Art dealer Philip Mould and Fake or Fortune? presenter Fiona Bruce attempt to authenticate a possible Giacometti sculpture brought by then-owner Claire Clark-Hall with her daughter Henrietta Plunkett
© BBC

Cats are notorious for knocking off just about anything one might put on a flat surface—even a prized Alberto Giacometti sculpture.

An episode of the BBC’s popular TV show Fake or Fortune? revealed that a white plaster work attributed to the Swiss sculptor once deemed “worthless” due to the damage and repairs it sustained after it was felled by a feline, sold for £500,000 at the Art of the Surreal sale at Christie’s in London in February. First aired last autumn, the episode had left viewers in suspense as the sculpture underwent intense scrutiny at the Giacometti Committee in Paris; it was re-aired last night with the confirmation of its authenticity and subsequent sale.

The square, abstract work titled Tête qui regarde (The Gazing Head) was brought to the Fake or Fortune? team by its owner Claire Clark-Hall who believed that her grandmother had bought the sculpture directly from Giacometti while she was living in Paris in the 1930s, though she had little proof. What she knew for sure, however, was that the sculpture was knocked off a mantlepiece by the family cat in the 1960s. Clark-Hall’s grandfather then attempted to repair the work with Polyfilla and household paint.

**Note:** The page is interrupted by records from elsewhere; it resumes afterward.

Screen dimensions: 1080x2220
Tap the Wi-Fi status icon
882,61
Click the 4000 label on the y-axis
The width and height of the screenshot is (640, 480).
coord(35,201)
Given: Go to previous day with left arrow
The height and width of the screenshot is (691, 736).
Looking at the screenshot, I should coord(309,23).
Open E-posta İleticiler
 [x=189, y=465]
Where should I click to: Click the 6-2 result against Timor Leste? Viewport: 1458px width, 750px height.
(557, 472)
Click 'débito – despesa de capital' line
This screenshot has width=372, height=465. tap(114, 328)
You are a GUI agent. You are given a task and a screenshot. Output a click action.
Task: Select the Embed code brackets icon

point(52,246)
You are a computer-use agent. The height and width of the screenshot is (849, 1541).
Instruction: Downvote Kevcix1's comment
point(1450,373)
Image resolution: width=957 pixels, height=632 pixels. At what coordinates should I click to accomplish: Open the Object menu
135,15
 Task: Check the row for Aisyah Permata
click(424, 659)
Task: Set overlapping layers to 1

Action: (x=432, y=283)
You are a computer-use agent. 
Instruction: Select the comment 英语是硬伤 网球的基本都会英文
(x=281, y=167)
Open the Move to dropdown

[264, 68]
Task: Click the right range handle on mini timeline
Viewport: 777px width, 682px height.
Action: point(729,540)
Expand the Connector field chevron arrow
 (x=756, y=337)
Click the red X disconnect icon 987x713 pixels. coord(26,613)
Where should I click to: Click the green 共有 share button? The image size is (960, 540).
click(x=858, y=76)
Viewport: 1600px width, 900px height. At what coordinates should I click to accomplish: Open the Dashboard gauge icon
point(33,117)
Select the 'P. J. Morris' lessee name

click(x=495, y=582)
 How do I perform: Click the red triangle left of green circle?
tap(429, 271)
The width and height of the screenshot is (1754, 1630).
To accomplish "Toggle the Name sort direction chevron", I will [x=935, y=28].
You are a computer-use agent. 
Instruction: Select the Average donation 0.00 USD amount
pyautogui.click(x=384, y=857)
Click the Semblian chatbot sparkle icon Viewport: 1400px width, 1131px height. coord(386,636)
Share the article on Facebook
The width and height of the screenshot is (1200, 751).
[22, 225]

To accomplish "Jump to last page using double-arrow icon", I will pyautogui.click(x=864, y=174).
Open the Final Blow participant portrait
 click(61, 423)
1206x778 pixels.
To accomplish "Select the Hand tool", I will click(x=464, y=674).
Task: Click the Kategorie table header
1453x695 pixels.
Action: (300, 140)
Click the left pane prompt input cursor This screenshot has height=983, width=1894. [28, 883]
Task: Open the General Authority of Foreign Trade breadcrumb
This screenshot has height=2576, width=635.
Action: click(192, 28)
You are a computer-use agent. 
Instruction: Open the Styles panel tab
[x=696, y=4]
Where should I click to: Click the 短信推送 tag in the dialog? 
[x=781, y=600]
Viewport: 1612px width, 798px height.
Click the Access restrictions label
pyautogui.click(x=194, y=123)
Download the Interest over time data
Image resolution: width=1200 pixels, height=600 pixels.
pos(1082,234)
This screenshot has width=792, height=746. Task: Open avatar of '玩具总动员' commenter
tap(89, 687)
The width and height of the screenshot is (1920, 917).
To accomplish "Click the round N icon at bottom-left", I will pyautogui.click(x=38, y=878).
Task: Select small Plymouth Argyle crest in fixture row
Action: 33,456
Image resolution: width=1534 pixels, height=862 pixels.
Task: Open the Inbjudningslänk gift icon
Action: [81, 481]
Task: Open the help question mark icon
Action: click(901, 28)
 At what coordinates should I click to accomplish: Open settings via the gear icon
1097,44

Giacometti’s work often fetches millions at auction—his Pointing Man sold for $126m at Christie’s in New York in 2015, making it the most expensive sculpture ever sold at auction. Yet his work is infamously difficult to authenticate and fakes abound.

Throughout the episode, Fiona Bruce, the show’s host, and art dealer Philip Mould assiduously attempted to verify the work’s provenance, even going so far as to rather unorthodoxly run it through an X-Ray machine at London’s Royal Veterinary College—a pivotal turning point in the case. According to Mould, the machine, used for scanning “large and unusual shaped animals” further revealed hidden repairs “which we surmised may well have happened at Giacometti’s foundry. A faker would hardly have gone to that trouble”.

It was not until the Giacometti Committee stripped the sculpture of the DIY paint job Clark-Hall’s grandfather has slapped on it post cat-incident that an inscription reading “Alberto Giacometti 1928” was revealed.

Bruce notes in the episode that the case is one of the most complex featured on the show. “We’ve never tackled sculpture before and it’s been astonishingly hard to find out information about Giacometti gazing heads and the plaster versions in particular” she said.